To nie było dla nas łatwe, aby przyjąć taką odpowiedź. To nie była prosta decyzja, aby pójść we dwójkę tą życiową drogą za Jezusem.
Samo zawierzenie życia Bogu i pójście dalej za Jezusem nie stanowiło problemu. Już kilka lat wcześniej podjęliśmy taką decyzję i idziemy za Jezusem. Natomiast teraz Bóg poszedł krok głębiej. Jezus powiedział nam, że nie tylko mamy za Nim iść, lecz mamy Bogu w pełni, całkowicie zaufać. Mamy oddać całkowicie nasze życie Jezusowi ufając, że Bóg zatroszczy się o wszystko inne.
My mamy pełnić Wolę Boga, iść za Jezusem, pracując we dwójkę w fundacji, służąc Tobie i całej naszej Wspólnocie na Skale. Mamy wspólnie nieść Dobrą Nowinę, całe to dobro dla całej naszej Społeczności, którą przecież również sam Jezus powołał i zaczął z nami budować.

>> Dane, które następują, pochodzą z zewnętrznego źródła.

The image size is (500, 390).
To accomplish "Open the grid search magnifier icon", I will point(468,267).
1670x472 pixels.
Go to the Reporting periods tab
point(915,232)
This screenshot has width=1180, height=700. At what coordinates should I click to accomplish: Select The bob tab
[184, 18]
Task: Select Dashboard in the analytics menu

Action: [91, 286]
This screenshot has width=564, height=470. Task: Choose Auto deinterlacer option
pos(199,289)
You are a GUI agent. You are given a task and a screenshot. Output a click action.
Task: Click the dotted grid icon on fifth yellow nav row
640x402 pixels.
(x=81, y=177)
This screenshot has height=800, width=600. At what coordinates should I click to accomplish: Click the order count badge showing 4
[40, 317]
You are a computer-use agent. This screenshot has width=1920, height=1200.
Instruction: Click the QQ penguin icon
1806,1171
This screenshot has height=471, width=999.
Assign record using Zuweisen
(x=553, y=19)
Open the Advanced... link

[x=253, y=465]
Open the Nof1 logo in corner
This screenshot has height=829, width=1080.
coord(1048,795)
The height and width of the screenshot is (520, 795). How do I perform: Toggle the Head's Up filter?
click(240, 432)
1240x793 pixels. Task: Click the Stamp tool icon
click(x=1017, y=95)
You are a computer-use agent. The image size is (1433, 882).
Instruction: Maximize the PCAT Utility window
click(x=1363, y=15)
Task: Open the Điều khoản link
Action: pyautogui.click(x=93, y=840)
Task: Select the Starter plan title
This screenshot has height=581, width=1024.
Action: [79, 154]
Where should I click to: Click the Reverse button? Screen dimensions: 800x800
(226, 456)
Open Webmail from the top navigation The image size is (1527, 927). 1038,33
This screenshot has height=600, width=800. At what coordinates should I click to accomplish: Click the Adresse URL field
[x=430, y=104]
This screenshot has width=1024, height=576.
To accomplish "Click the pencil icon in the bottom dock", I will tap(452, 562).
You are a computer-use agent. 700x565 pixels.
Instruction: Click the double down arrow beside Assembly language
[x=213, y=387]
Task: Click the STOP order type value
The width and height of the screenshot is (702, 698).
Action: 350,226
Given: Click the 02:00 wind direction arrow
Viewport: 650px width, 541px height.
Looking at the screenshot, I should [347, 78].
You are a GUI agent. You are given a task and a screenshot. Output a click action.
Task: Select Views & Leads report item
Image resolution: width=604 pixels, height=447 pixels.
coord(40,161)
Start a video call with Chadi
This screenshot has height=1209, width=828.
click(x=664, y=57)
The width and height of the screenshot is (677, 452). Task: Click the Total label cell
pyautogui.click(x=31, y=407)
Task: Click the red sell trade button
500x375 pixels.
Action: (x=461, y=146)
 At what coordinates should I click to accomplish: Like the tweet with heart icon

W związku z tym, że ta odpowiedź wymagała od nas bardzo dużej zmiany w życiu. Zaufania, oddania życia dla tej misji, do której nas Jezus wzywa. Postanowiliśmy, że jeszcze raz wstaniemy w nocy, aby spotkać się z Jezusem. Jeszcze raz zapytamy się czy dobrze odczytaliśmy tą odpowiedź i Wolę Boga.
Kolejna odpowiedź nie pozostawiała żadnej wątpliwości, ale o tym przeczytasz w kolejnej części naszych refleksji.
Napisz słowo od siebie. Włącz się w rozmowę.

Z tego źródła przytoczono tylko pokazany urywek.